Here reality and expectation still diverged just a bit. The wood quality and stain were Ikea Poang chair grade: solid but not luxurious. On the front, the gap between woofers and their complexly shaped baffle cut-out was neatly hidden behind a thin Ply mask. This made for a reasonably tight if not perfect conceal of the seam. The backside however lacked it to instead openly show black filler. That looked poor and unfinished.


The inset sub baffle for the top seven driver showed four exposed counter nuts and screw ends on the back side. Those would look better concealed entirely. The three exposed spacer bolts between the woofers should be hidden inside black metal sleeves, their end caps be black to downplay this hardware.


The exposed screws for the back brace whose stain didn't match the baffle could be concealed with flush-sanded wood plugs. Finally, the four unstained wooden footers of each xover cylinder were poorly affixed. They felt like a flimsy afterthought. In fairness, all of these were easily addressed items. Most likely, they in fact reflected the realities of a very first production pair to already be on Ecobox's to-do list. Just in case they weren't... at this price they should be!

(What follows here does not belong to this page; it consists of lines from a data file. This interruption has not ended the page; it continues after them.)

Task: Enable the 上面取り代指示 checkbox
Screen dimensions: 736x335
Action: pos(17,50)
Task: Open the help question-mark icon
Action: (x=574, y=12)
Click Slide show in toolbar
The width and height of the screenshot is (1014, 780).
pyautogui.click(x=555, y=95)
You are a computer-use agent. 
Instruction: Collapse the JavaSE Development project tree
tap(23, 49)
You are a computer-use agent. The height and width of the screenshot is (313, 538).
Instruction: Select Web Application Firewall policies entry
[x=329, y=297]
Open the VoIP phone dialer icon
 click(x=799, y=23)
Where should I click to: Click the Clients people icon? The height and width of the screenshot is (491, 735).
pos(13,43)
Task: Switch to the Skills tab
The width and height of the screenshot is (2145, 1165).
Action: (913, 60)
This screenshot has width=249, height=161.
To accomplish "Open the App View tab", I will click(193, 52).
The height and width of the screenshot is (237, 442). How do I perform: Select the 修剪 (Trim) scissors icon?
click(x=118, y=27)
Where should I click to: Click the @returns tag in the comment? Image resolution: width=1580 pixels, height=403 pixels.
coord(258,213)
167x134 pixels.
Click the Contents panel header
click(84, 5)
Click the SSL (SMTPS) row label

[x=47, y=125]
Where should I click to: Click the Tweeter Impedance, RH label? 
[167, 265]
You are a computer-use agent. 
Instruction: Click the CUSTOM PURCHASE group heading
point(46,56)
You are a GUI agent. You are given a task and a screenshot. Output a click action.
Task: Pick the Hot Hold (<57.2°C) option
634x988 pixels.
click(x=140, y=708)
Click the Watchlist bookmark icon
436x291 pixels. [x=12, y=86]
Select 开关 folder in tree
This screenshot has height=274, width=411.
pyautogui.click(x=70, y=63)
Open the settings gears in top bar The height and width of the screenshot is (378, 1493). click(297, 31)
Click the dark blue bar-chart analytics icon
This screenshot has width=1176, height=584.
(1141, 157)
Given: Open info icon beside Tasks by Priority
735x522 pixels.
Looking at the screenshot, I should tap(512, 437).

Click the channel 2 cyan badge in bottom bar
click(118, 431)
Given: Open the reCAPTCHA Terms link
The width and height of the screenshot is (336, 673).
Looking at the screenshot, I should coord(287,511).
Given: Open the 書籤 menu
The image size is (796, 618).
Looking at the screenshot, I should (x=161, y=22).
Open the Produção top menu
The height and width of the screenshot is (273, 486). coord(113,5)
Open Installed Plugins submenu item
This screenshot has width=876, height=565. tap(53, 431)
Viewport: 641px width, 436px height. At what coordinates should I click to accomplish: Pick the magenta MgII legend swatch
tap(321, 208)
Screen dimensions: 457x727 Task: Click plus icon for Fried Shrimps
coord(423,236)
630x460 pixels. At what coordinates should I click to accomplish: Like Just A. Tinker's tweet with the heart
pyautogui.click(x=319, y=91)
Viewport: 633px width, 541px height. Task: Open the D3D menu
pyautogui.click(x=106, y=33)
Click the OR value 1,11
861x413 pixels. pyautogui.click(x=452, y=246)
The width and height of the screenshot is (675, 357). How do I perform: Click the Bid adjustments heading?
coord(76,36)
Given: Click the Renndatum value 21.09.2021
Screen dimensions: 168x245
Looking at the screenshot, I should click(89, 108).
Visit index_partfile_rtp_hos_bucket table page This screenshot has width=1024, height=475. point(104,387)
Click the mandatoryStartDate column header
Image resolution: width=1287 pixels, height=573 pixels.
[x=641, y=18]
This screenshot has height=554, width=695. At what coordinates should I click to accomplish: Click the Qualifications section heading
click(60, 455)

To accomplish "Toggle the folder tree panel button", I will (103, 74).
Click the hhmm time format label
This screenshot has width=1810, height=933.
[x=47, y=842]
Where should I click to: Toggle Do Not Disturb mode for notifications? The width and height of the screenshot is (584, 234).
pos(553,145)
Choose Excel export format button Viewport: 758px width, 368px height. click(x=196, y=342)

Here we see the mask around the drivers' outline; and their very solid cast covers. The silver bolts were simply a bit of an eye sore, hence the suggestion to hide them inside a black metal sleeve, then replace the chromed cap nuts with black versions.



With very neatly executed driver terminations and cleverly routed black ribbon cables run along the cutout's edge, the four nuts and screw ends of the sub baffle looked strangely out of place.


Ditto the black chalking around the woofers on the rear; the two exposed screws of the brace; and the mismatched stains. Again, easy fixes all. They just require commitment to total attention to avoid my wife's instant reaction that "these look like they just came out of somebody's basement". That's so not what she said about Martin Gateley's open-baffle soundkaos Libération. So it wasn't in response to lack of cabinetry but execution of details. The unorthodox minimal Ripol woofer array is obviously a vital part of this design. It cannot be incorporated in a visually more traditional manner. If this element of the cosmetics hits all the wrong notes, the Daydream simply won't be for you.


With our inspections ticked off, listening impressions were next. Within seconds, those completely and then some justified the woofers' unconventional mounting scheme. Never mind that part of the look. It does things you most likely haven't heard before.